Work to be completed:
With no omissions, write out every record given below.

[Stored items]
>>>
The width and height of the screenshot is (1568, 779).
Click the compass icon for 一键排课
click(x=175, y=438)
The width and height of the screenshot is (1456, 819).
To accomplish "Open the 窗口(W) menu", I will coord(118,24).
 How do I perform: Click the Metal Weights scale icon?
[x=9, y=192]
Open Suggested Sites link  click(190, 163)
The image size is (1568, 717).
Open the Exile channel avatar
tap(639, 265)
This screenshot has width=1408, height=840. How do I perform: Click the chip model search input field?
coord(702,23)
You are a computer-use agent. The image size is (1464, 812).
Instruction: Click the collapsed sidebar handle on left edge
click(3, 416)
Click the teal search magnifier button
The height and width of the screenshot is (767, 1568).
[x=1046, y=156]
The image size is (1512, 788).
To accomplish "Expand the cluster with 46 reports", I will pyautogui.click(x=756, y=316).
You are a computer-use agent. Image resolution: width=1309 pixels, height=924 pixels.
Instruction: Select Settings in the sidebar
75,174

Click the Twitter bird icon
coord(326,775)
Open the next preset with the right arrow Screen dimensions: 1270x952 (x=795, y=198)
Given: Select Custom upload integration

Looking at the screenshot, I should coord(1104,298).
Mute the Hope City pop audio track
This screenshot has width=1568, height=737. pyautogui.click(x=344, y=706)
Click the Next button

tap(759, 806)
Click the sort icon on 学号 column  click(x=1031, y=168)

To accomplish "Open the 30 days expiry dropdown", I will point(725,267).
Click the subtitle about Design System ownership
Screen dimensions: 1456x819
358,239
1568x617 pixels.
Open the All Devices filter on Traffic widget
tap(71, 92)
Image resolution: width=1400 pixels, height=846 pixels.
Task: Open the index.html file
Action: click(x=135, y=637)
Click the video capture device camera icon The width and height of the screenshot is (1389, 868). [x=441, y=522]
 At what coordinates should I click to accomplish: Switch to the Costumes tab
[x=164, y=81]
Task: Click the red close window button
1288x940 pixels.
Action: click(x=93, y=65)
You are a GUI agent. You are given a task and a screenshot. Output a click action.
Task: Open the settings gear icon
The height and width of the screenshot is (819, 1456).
<<<
Task solution:
The width and height of the screenshot is (1568, 779).
Click the compass icon for 一键排课
click(x=175, y=438)
The width and height of the screenshot is (1456, 819).
To accomplish "Open the 窗口(W) menu", I will coord(118,24).
 How do I perform: Click the Metal Weights scale icon?
[x=9, y=192]
Open Suggested Sites link  click(190, 163)
The image size is (1568, 717).
Open the Exile channel avatar
tap(639, 265)
This screenshot has width=1408, height=840. How do I perform: Click the chip model search input field?
coord(702,23)
You are a computer-use agent. The image size is (1464, 812).
Instruction: Click the collapsed sidebar handle on left edge
click(3, 416)
Click the teal search magnifier button
The height and width of the screenshot is (767, 1568).
[x=1046, y=156]
The image size is (1512, 788).
To accomplish "Expand the cluster with 46 reports", I will pyautogui.click(x=756, y=316).
You are a computer-use agent. Image resolution: width=1309 pixels, height=924 pixels.
Instruction: Select Settings in the sidebar
75,174

Click the Twitter bird icon
coord(326,775)
Open the next preset with the right arrow Screen dimensions: 1270x952 (x=795, y=198)
Given: Select Custom upload integration

Looking at the screenshot, I should coord(1104,298).
Mute the Hope City pop audio track
This screenshot has width=1568, height=737. pyautogui.click(x=344, y=706)
Click the Next button

tap(759, 806)
Click the sort icon on 学号 column  click(x=1031, y=168)

To accomplish "Open the 30 days expiry dropdown", I will point(725,267).
Click the subtitle about Design System ownership
Screen dimensions: 1456x819
358,239
1568x617 pixels.
Open the All Devices filter on Traffic widget
tap(71, 92)
Image resolution: width=1400 pixels, height=846 pixels.
Task: Open the index.html file
Action: click(x=135, y=637)
Click the video capture device camera icon The width and height of the screenshot is (1389, 868). [x=441, y=522]
 At what coordinates should I click to accomplish: Switch to the Costumes tab
[x=164, y=81]
Task: Click the red close window button
1288x940 pixels.
Action: click(x=93, y=65)
You are a GUI agent. You are given a task and a screenshot. Output a click action.
Task: Open the settings gear icon
The height and width of the screenshot is (819, 1456).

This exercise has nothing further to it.